— Task objective —
Take the material below and output exactly the run of lines from the one containing "Philosophie (678, 1528)" down to the one containing "Natur (658, 1416)", with both included.

— Input data —
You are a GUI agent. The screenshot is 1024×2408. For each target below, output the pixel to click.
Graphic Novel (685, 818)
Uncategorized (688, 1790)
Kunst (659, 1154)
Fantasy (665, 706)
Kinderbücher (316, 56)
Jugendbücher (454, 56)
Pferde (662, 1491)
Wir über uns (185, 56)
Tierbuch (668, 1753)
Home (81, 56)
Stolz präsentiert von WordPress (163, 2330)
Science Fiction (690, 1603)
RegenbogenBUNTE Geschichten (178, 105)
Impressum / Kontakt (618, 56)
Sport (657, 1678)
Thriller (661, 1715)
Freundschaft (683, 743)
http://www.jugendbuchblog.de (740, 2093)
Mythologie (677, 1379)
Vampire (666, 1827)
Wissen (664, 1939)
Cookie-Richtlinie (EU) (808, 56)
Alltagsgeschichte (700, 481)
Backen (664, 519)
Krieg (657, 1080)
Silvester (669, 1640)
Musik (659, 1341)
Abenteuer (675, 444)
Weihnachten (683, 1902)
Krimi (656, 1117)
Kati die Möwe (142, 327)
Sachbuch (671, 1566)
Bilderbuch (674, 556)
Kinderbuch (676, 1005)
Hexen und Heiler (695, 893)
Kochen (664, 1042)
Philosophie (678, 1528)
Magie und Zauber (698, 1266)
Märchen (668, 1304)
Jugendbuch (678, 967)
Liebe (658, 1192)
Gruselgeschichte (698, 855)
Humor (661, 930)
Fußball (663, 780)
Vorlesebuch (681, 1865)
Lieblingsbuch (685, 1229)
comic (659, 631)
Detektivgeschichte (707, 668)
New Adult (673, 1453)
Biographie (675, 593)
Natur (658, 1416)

---

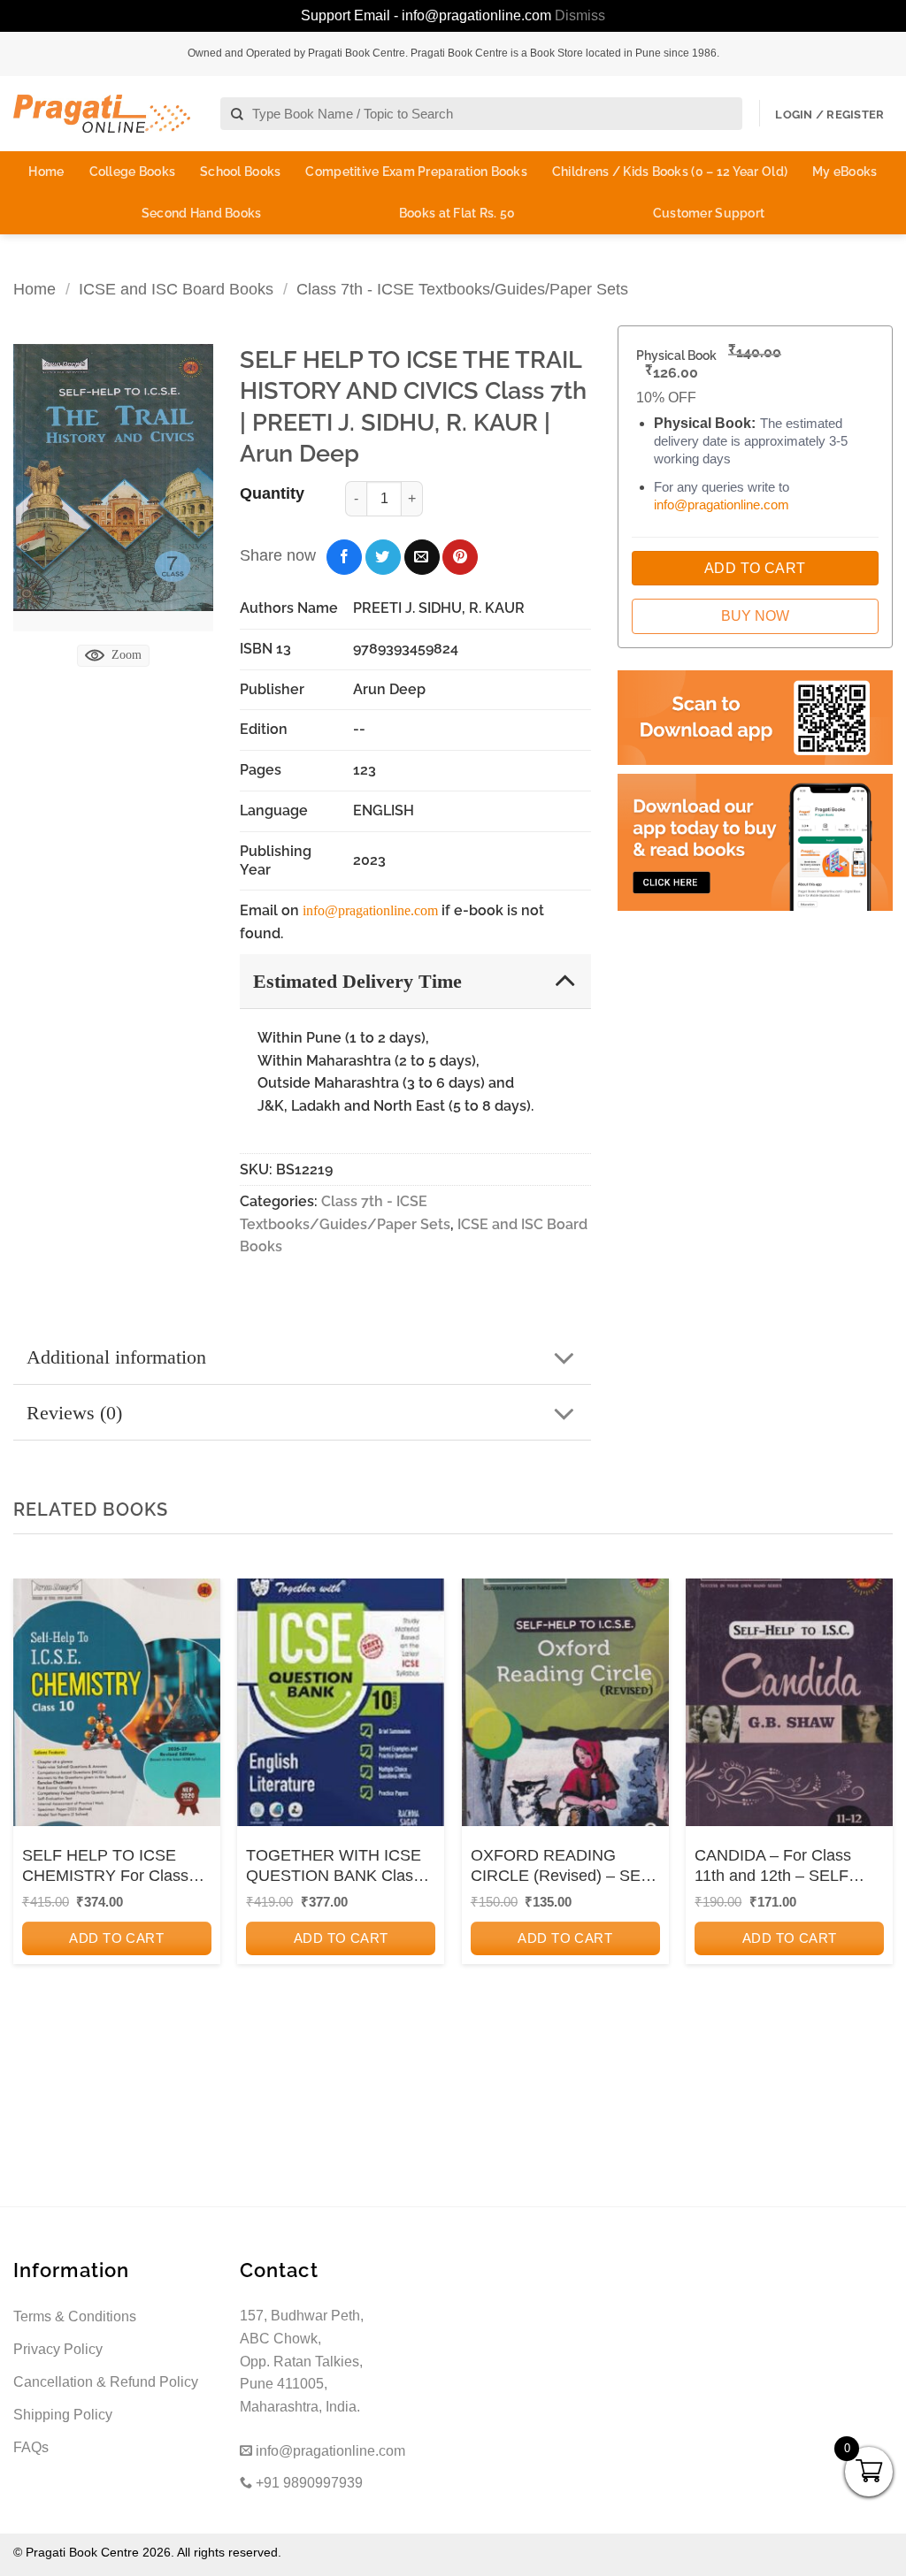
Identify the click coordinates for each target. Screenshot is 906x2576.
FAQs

— Answer to this task —
Philosophie (678, 1528)
Magie und Zauber (698, 1266)
Märchen (668, 1304)
Jugendbuch (678, 967)
Liebe (658, 1192)
Gruselgeschichte (698, 855)
Humor (661, 930)
Fußball (663, 780)
Vorlesebuch (681, 1865)
Lieblingsbuch (685, 1229)
comic (659, 631)
Detektivgeschichte (707, 668)
New Adult (673, 1453)
Biographie (675, 593)
Natur (658, 1416)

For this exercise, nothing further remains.